- EXERCISE DESCRIPTION -
Retype exactly every line from the one that includes "You are a computer-use" through the final line of the listing, both ends kept, and omit the pictures.

....................

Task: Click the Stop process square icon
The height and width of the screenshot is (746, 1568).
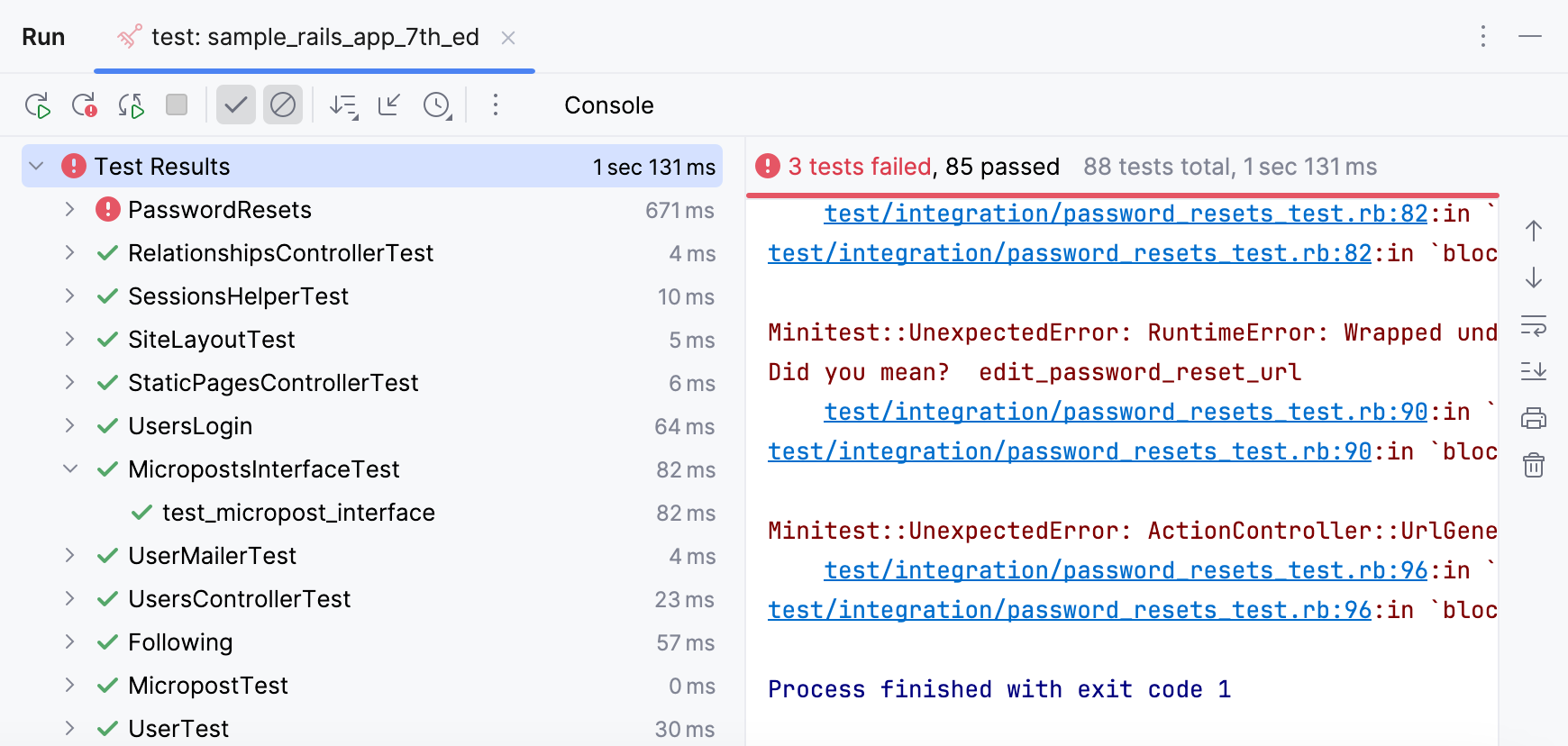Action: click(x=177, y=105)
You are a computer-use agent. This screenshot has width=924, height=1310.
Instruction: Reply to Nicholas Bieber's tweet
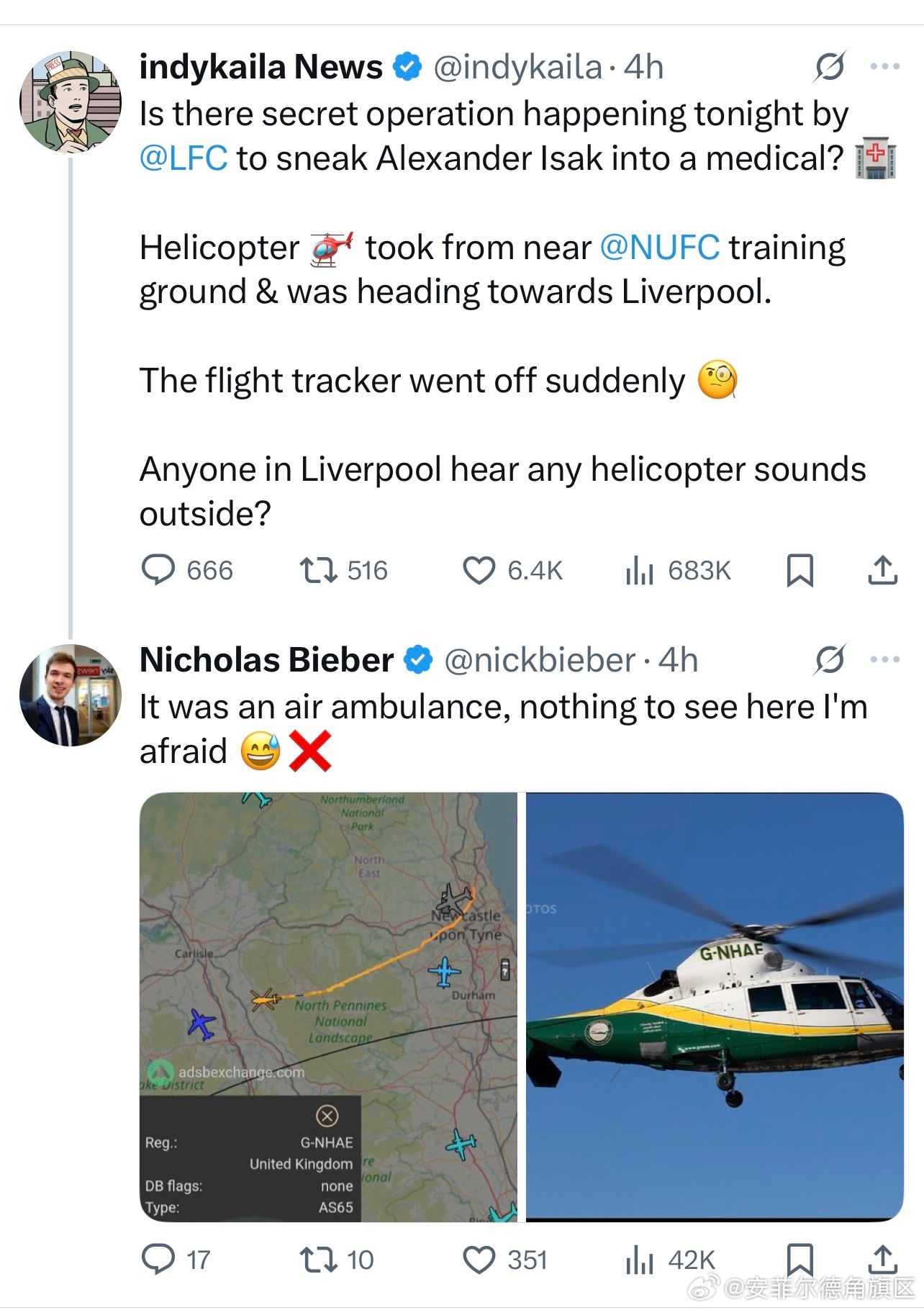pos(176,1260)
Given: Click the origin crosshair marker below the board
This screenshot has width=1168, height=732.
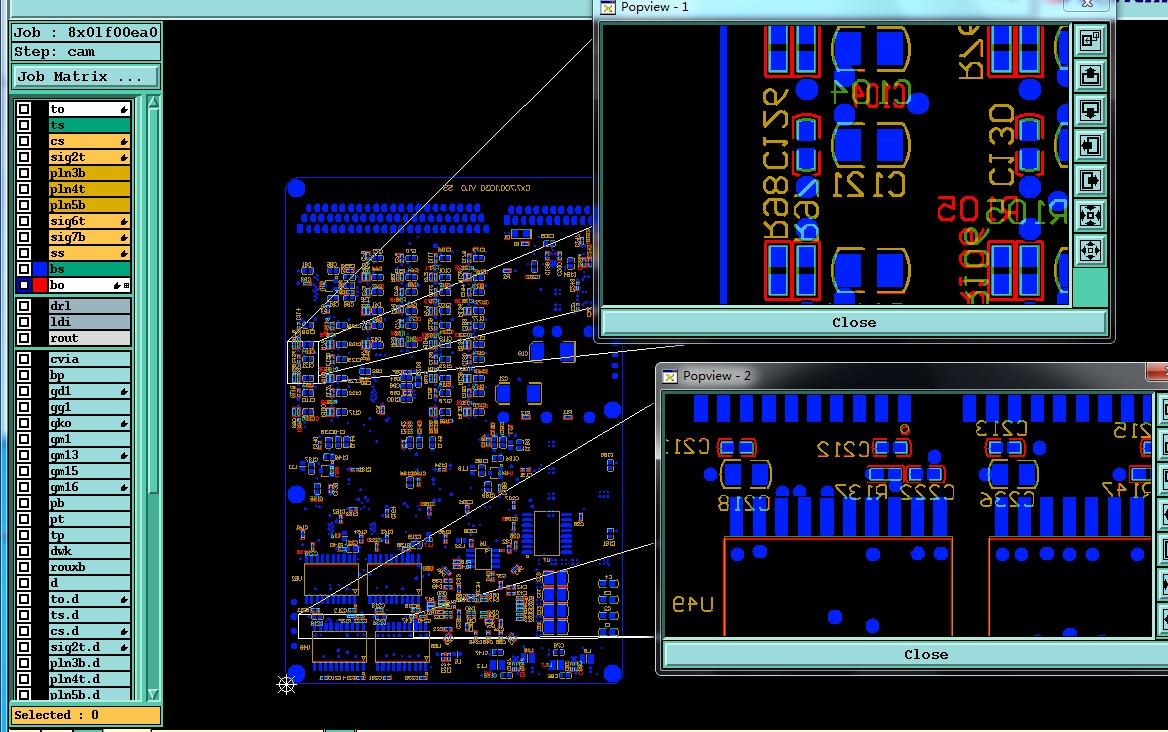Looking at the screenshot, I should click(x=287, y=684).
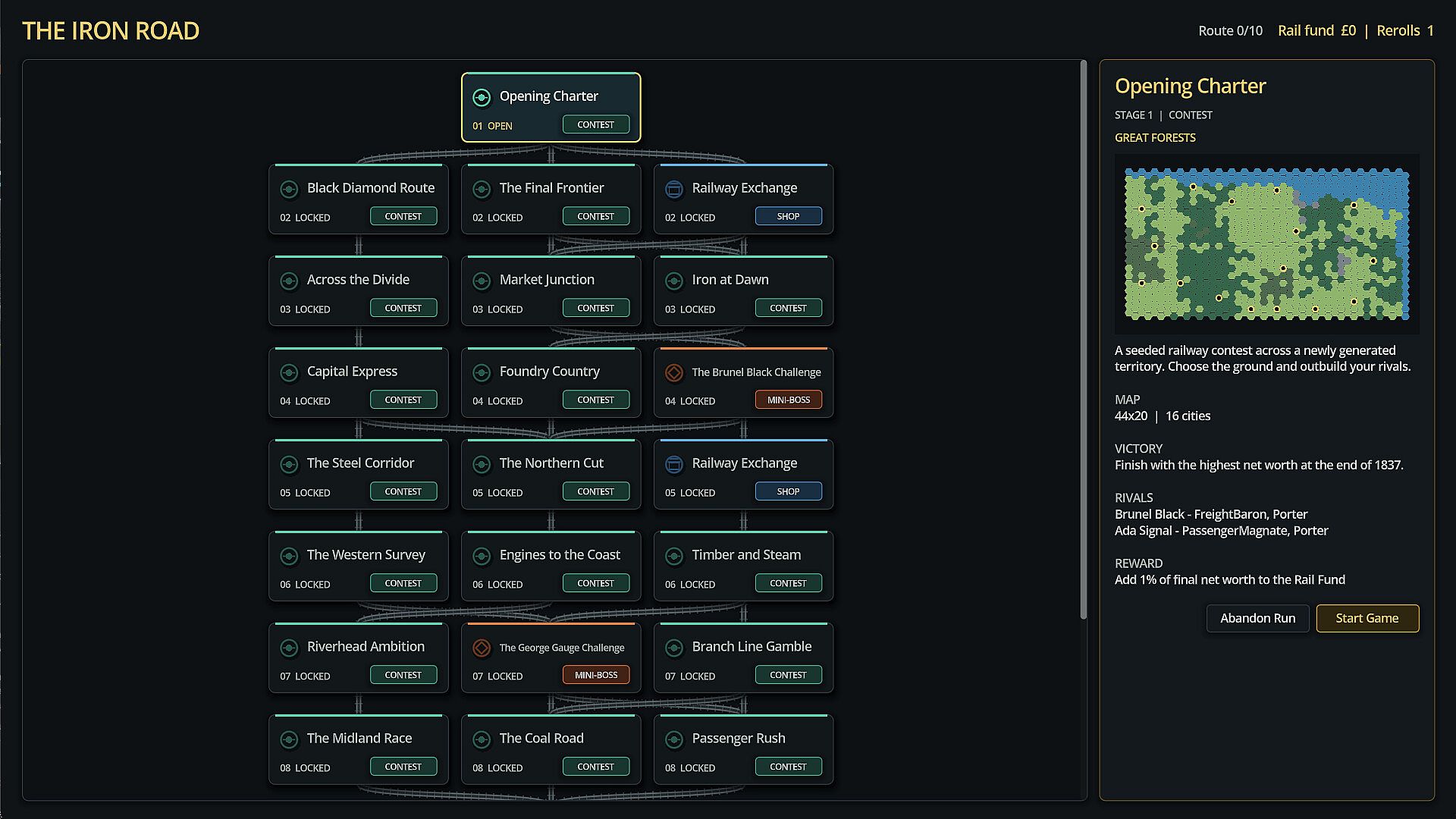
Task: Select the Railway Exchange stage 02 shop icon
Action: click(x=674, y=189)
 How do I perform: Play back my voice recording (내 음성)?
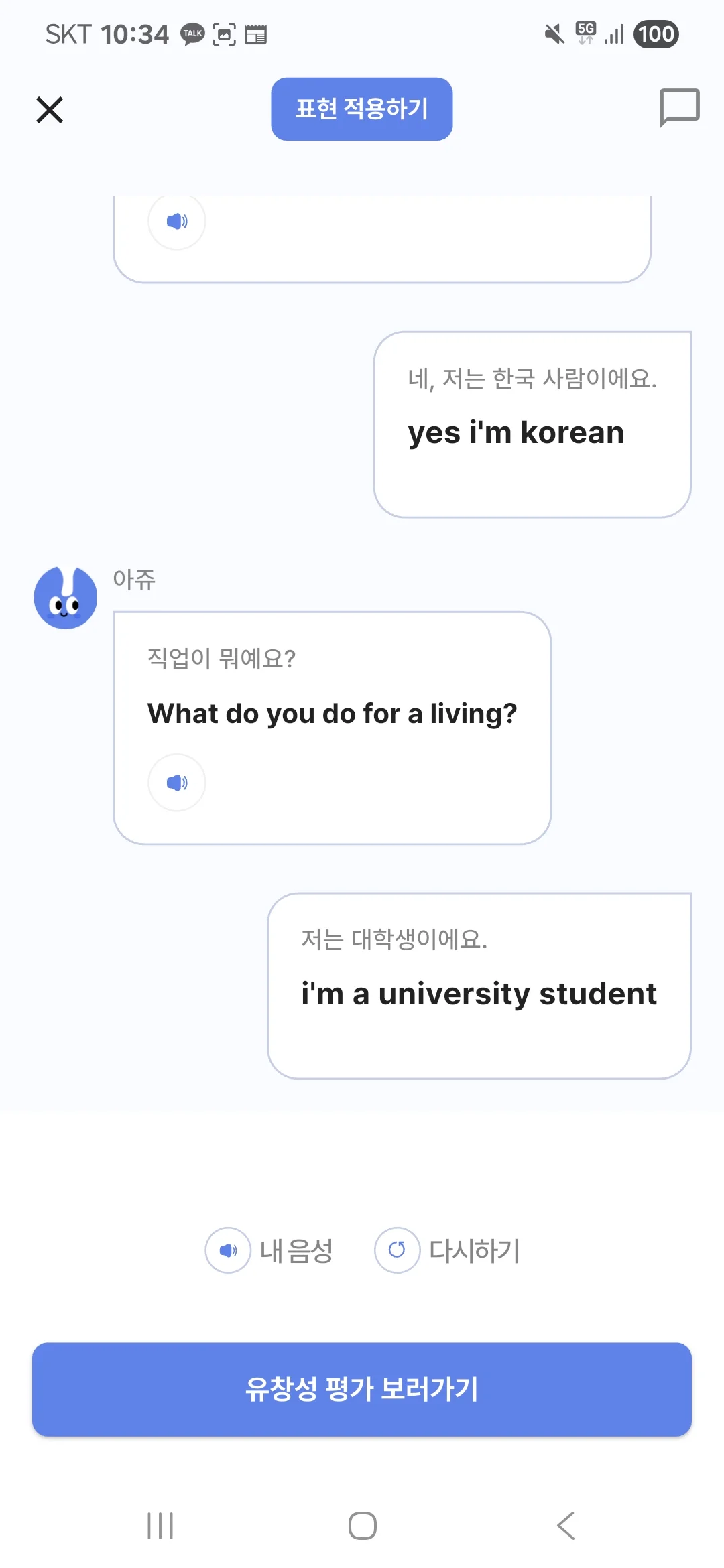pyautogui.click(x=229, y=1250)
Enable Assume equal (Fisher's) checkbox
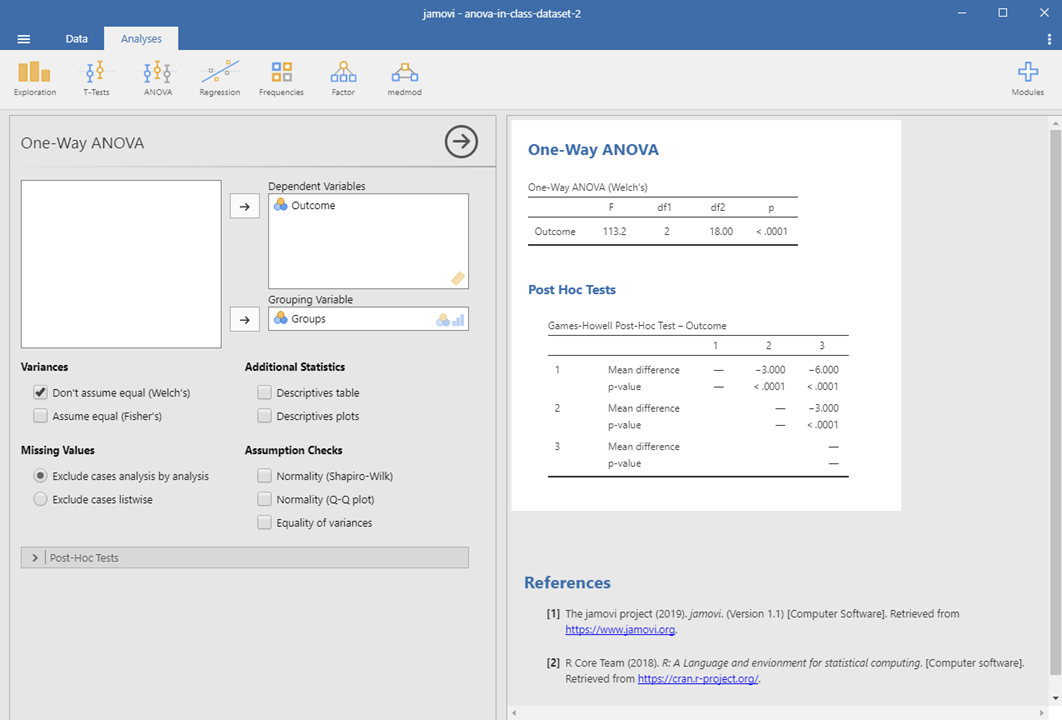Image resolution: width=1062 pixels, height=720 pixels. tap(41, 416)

....................

- WRITTEN ANSWER -
You are a computer-use agent. This screenshot has width=924, height=1310.
Instruction: Reply to Nicholas Bieber's tweet
pos(176,1260)
Given: Click the origin crosshair marker below the board
This screenshot has width=1168, height=732.
Looking at the screenshot, I should click(x=287, y=684).
Task: Select the Railway Exchange stage 02 shop icon
Action: click(x=674, y=189)
 How do I perform: Play back my voice recording (내 음성)?
pyautogui.click(x=229, y=1250)
Enable Assume equal (Fisher's) checkbox
Image resolution: width=1062 pixels, height=720 pixels. tap(41, 416)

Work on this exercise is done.